Having spotted as one of the biggest gainers in 2019, LINK later carves a symmetrical triangle, which eventually broke down after the mid-year bear market. Now, the cryptocurrency is trading near a prominent support area – marked grey on the daily chart. This support area of $1.50 is likely to provide a rebound.
A nice bounce would enable buyers to step back in the market as the LINK market could climb back to $2.3, $3.1 and $4 resistance. Nonetheless, the bulls are yet to show commitment as the bearish pattern remains valid at the moment.
However, a drive beneath $1.5 support would confirm a typical symmetrical triangle break to $1 and $0.5 support. ChainLink is currently deciding on whether to break or bounce. We may need to wait for a confirmation before stepping into the market.
LINK Medium Term Price Prediction: Bearish
ChainLink is shaping bearishly inside a medium-term channel. Looking at the channel pattern, a bullish move is likely to play out. This should happen as soon as buyers return to the market. After the channel fakeout in mid-December 2019, the price has remained below $1.98.
LINK, the 19th largest cryptocurrency by market cap is now priced at $1.8. If the buyers can push the price above the channel boundary to surpass the first grey resistance area of $1.98, we should anticipate buying to $2.1, $2.3 and $2.47 in no time. On the other hand, the bearish trend would continue to flag if the current support of $1.7 breaks.
LINK Short Term Price Prediction: Bearish
The recent recovery from the medium-term descending trend line has brought an inverse head-and-shoulder pattern on the short-term perspective. The bullish pattern is yet to complete with a break on the neckline. If such a scenario occurs, the typical projection is $2 considering the price range of the head. Though, LINK is still in a downtrend. We can expect an uptrend soon.
A false move may continue to keep the market in a downward range. In such a case, the $1.75 and $1.69 supports are likely to provide a level for selling pressure.
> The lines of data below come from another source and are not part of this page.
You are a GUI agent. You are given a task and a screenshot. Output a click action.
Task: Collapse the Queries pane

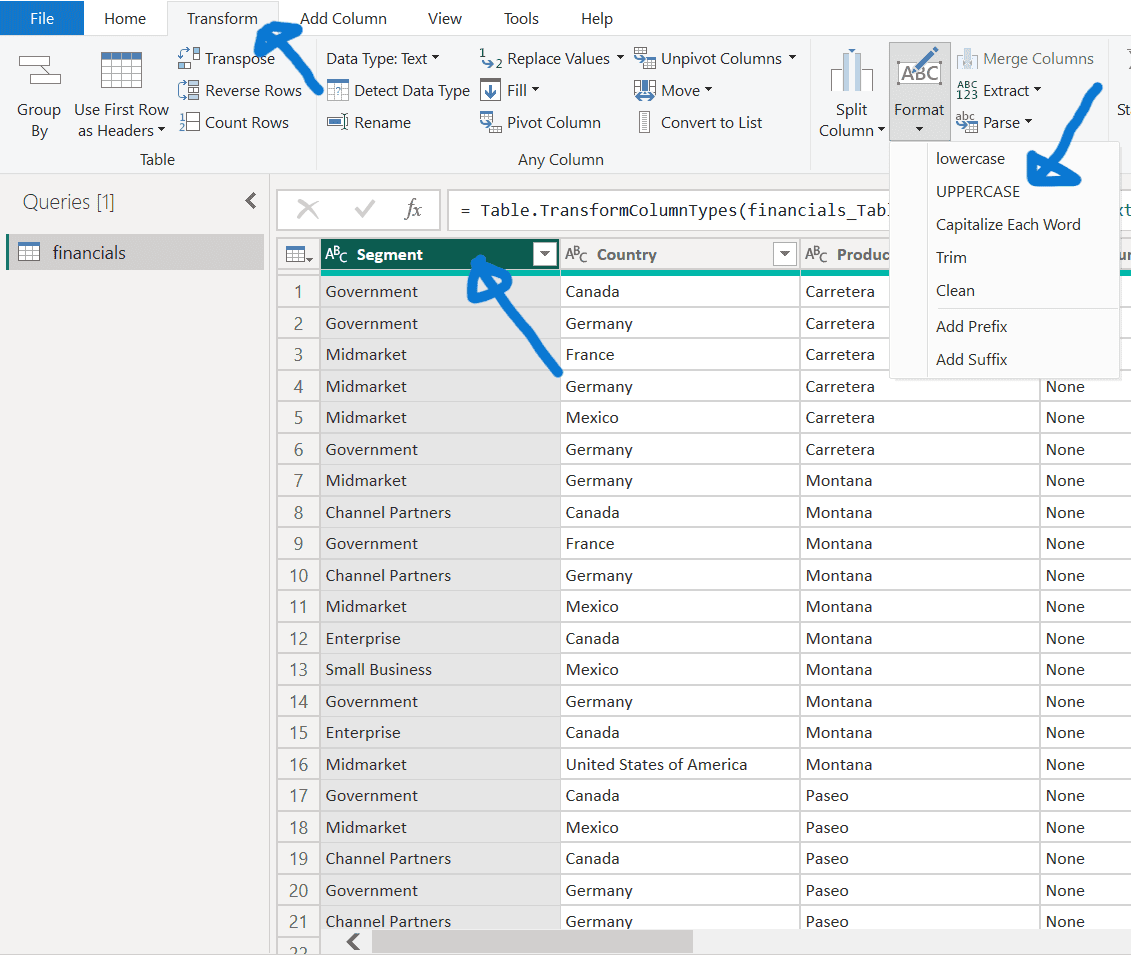251,200
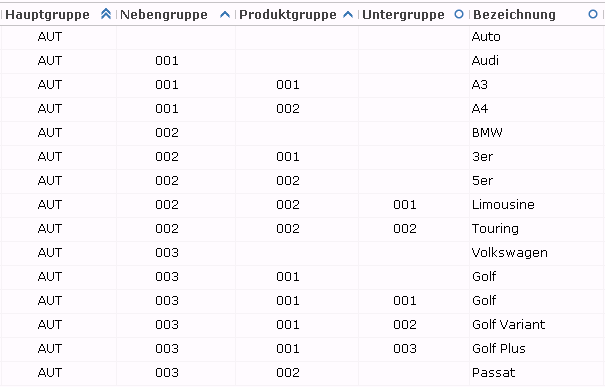Screen dimensions: 605x387
Task: Select the Passat row
Action: pos(302,373)
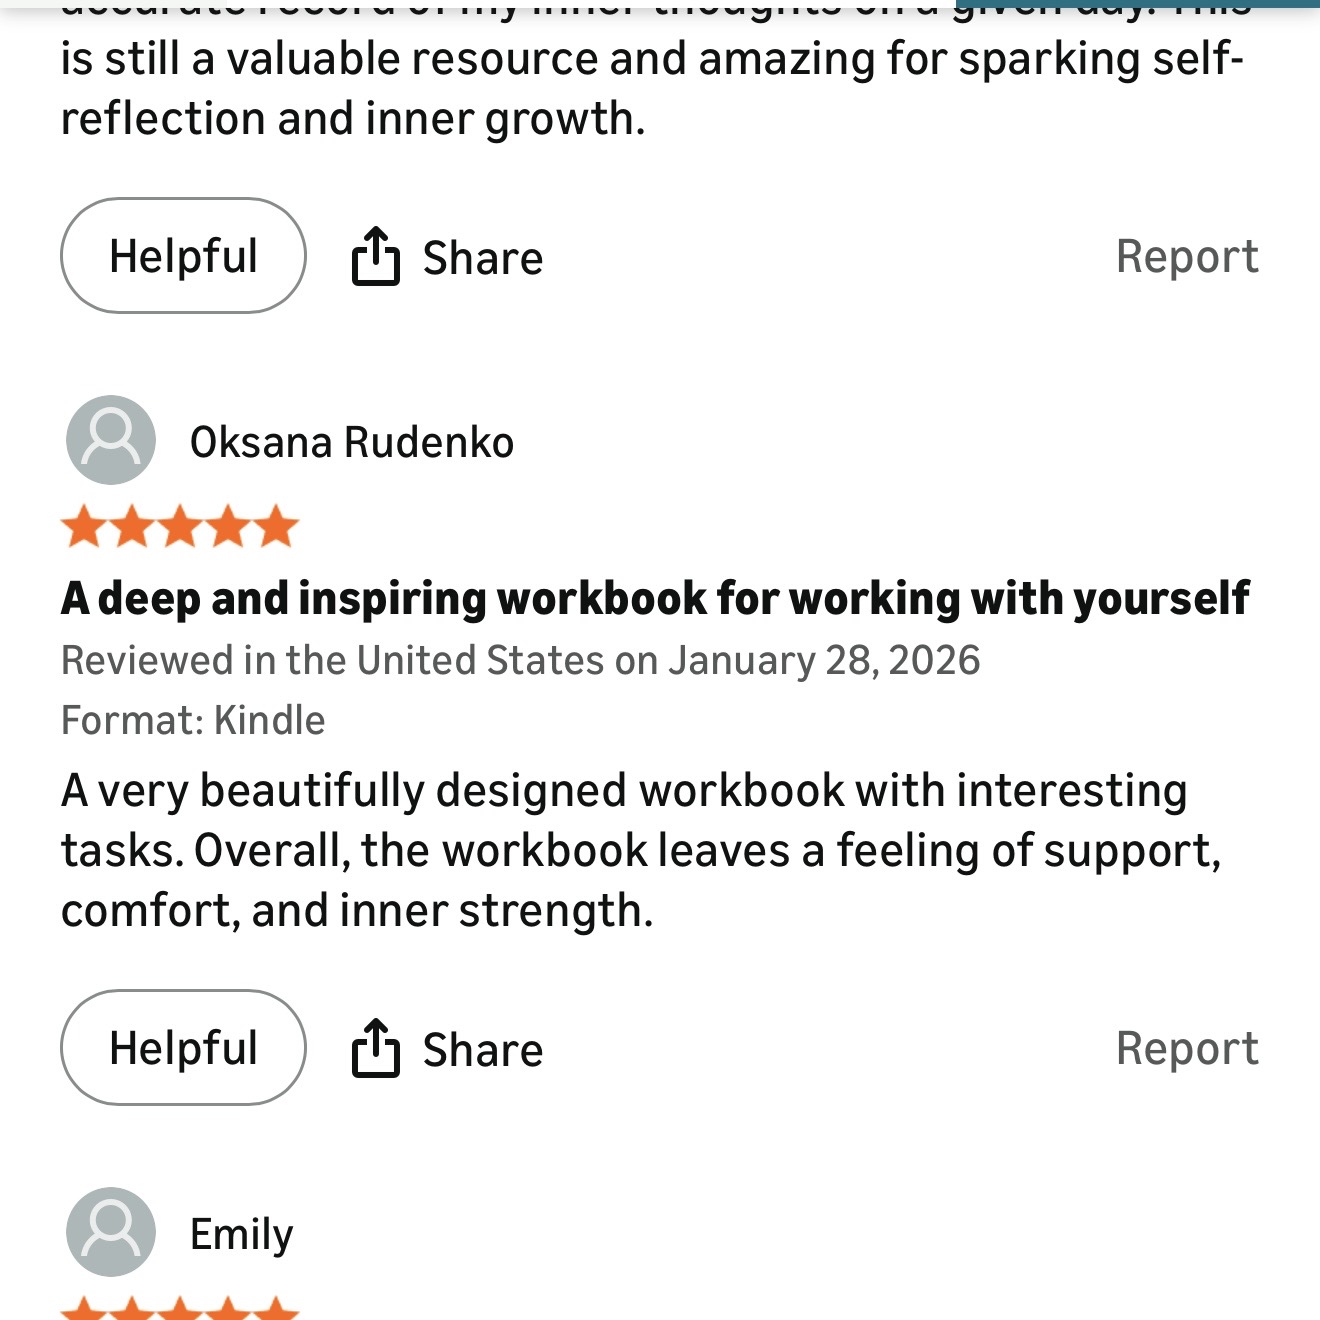Click the teal progress bar at the top edge
Viewport: 1320px width, 1320px height.
pos(1137,4)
A drive below these supports may cause more weakness in the market. But as it stands now, the bulls are more likely to assume control of the market in a short-term.
LINK appeared to have found support around $1.5. If this support firmly bolsters, a moderate gain is expected to $3 in no time. More so, the inverse H&S pattern on the short-term is an indicator of a bullish move. However, if the supply outweighs demand, ChainLink might remain bearish until buyers regroup well.